▶ [TASK GOAL]:
Put every line of the listing into a Markdown table with two columns, Row and Line, numbering the rows and skipping blank lines. Leave the pictures out of the table.

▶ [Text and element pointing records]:
====

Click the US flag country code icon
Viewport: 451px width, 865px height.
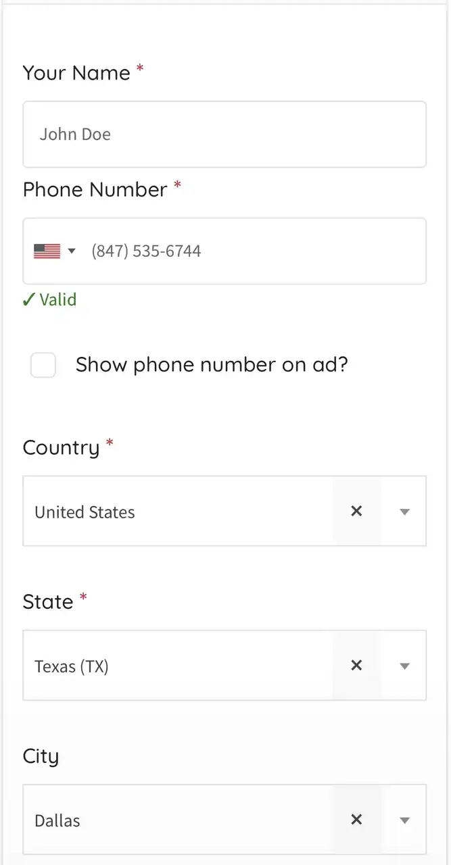(x=47, y=251)
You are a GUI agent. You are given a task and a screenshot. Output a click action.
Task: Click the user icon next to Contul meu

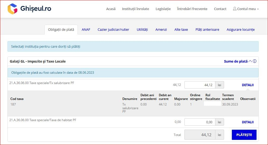coord(235,9)
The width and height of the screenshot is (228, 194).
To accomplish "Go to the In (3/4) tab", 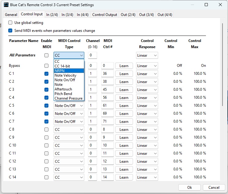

====

▶ [WRITTEN SOLUTION]:
| Row | Line |
|---|---|
| 1 | Click the US flag country code icon |
| 2 | Viewport: 451px width, 865px height. |
| 3 | (x=47, y=251) |
| 4 | You are a GUI agent. You are given a task and a screenshot. Output a click action. |
| 5 | Task: Click the user icon next to Contul meu |
| 6 | coord(235,9) |
| 7 | The width and height of the screenshot is (228, 194). |
| 8 | To accomplish "Go to the In (3/4) tab",  |